Posted onPosted on 19th Nov

Black Friday (29th November) is big business for UK retailers. With more than one in four (27%) shoppers taking part online and nearly one in ten (8%) taking part in store in 2018, an increasing number of UK retailers are competing to offer savings for potential customers.

Experts at The University of Law, the UK’s longest-established specialist provider of legal education and training in the UK, has shared advice to help consumers understand what their rights are as shoppers when buying in the Black Friday sales, and how they can deal with any potential issues.

Your 30-day purchase protection period
No matter what you purchased, whether it was on the high-street or from an online retailer, you are protected under the Consumer Rights Act. The Act came into force in 2015, so any products purchased during the Black Friday period will be covered by this act.

In the first instance if you have an issue with a purchase, whether it is faulty, the wrong product or you just aren’t satisfied, go back to the retailer. Under the Consumer Rights Act, shoppers have 30 days to raise any issues with retailers. You still have rights after these 30 days, but retailers now have the option to repair and replace instead of refund, so waste no time if you aren’t 100% satisfied with a product.

Your additional online purchase protection
With shoppers looking to avoid queues and hectic high streets, many will turn to online shopping to score some Black Friday deals. If you purchase items from an online retailer that doesn’t necessarily have a physical store, such as ASOS or Amazon, it doesn’t mean that returning goods should be a complicated process.

When purchasing items online, shoppers are covered by the Consumer Contracts Regulation. This regulation means shoppers who purchase items online have additional rights on top of the Consumer Rights Act. Under the regulation, online retailers must adhere to a certain standard when selling items, such as listing adequate product information, having clear pricing, details about delivery and returns, and providing information on the right for customers to cancel. If purchasing online on Black Friday, ensure the retailer has listed all the necessary information.

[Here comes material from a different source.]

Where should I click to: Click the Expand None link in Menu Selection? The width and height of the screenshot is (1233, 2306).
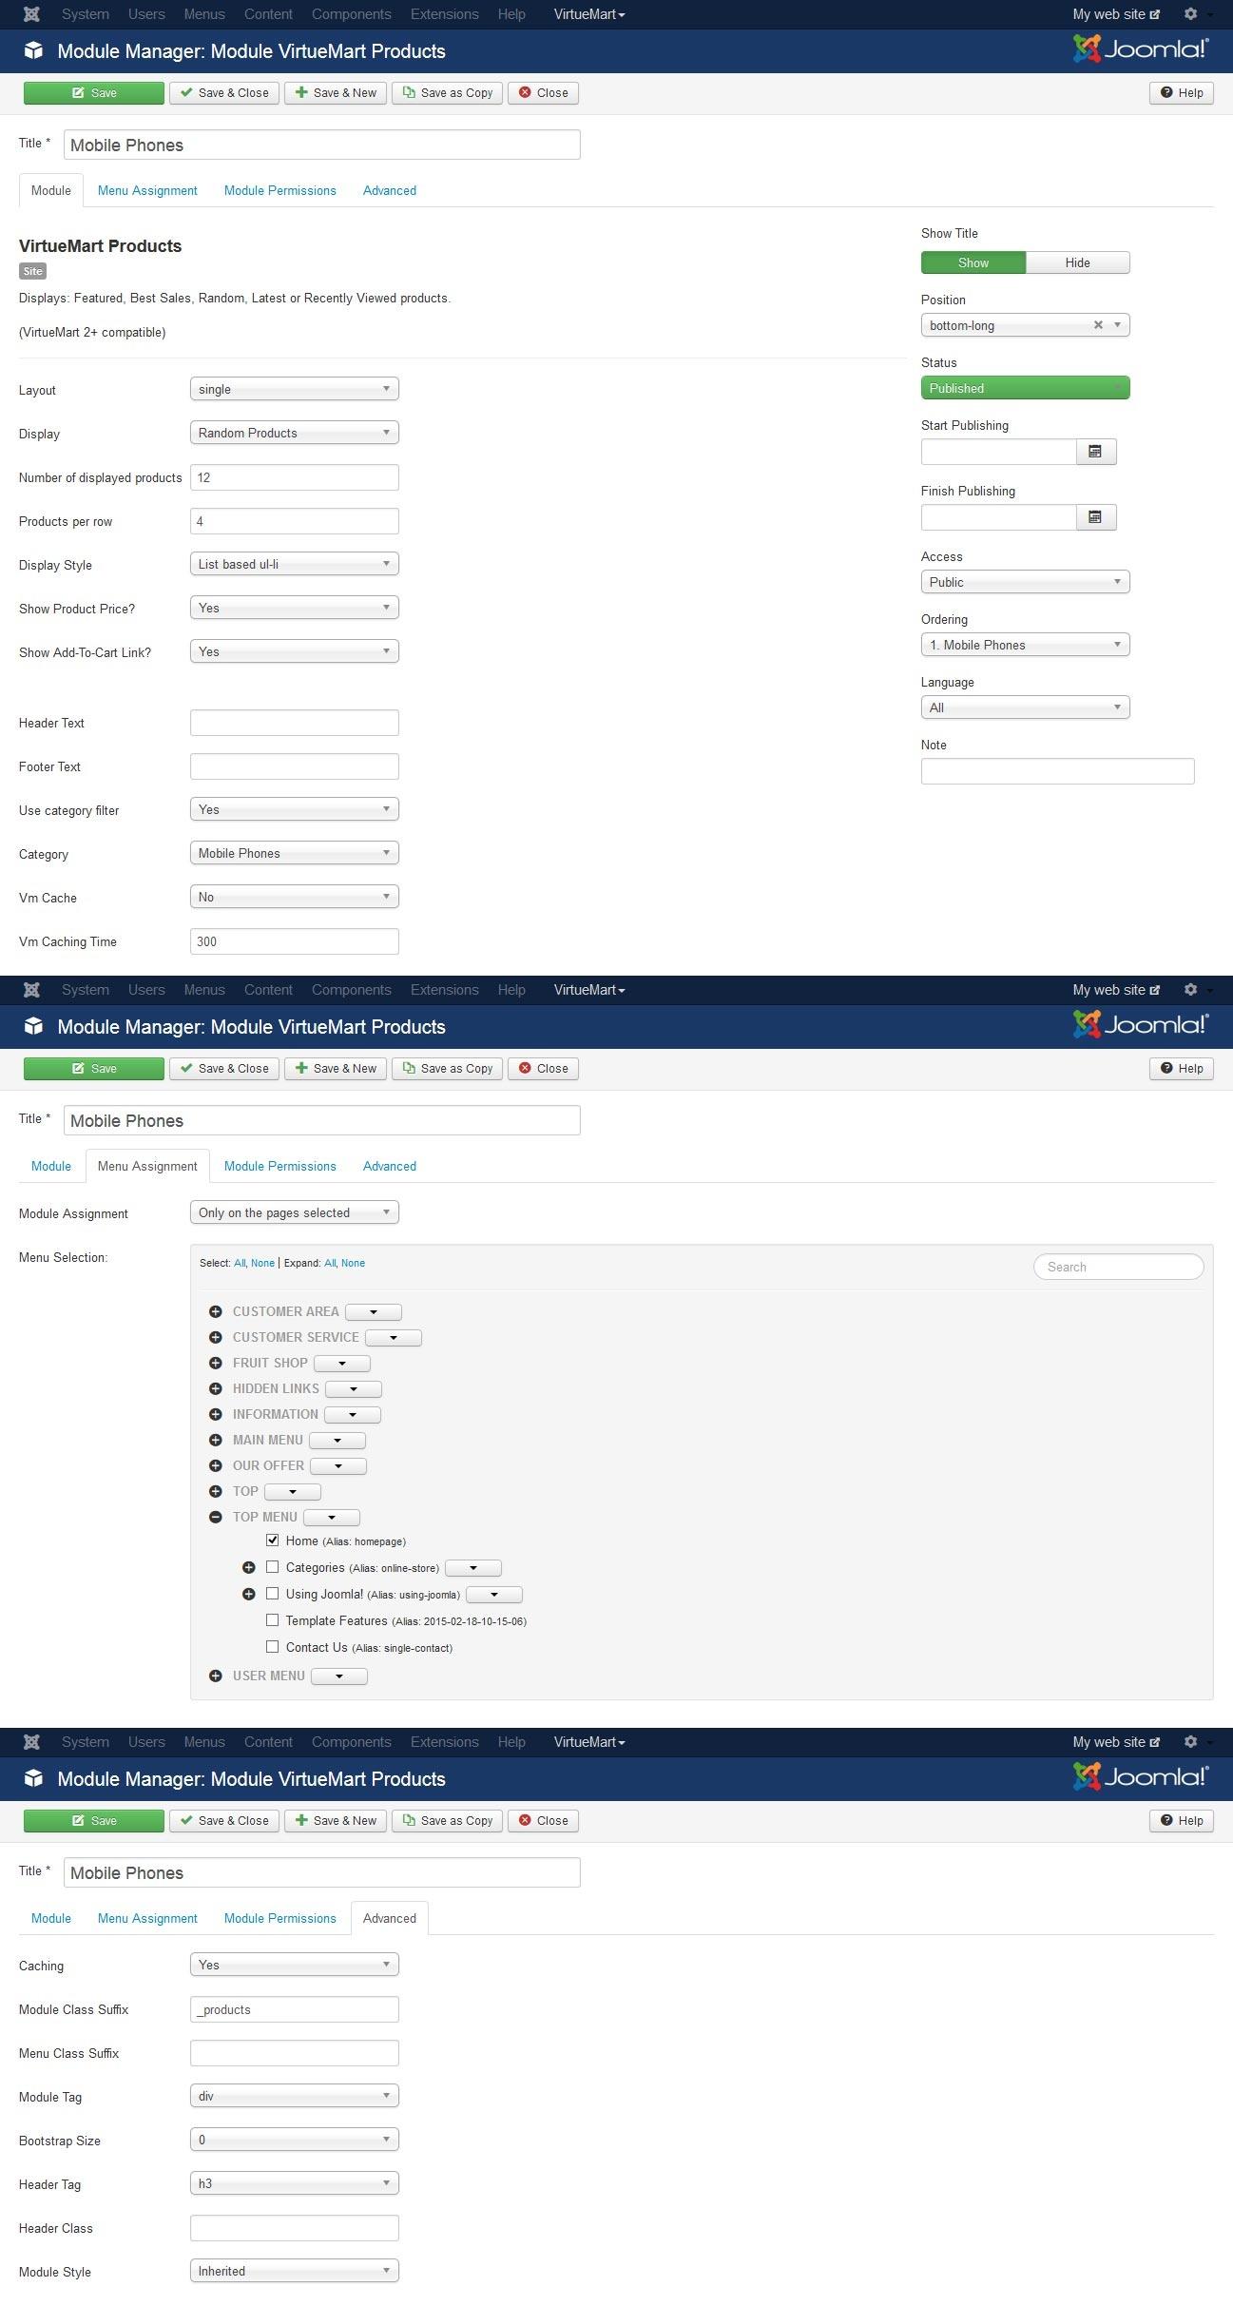(353, 1263)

The Consumer Contracts Regulation also allows shoppers to cancel any online order at any time, from the moment they have paid for it up to 14 days from the date the goods were delivered to them.

Your digital content cover
Many people aren’t aware that since 2015, the Consumer Rights Act also offers protection for any digital purchases. This means that retailers of e-books, apps, games, music, or films online have one chance to repair or replace the digital content, before a refund can be issued – so a refund may not be the first option when purchasing digital content.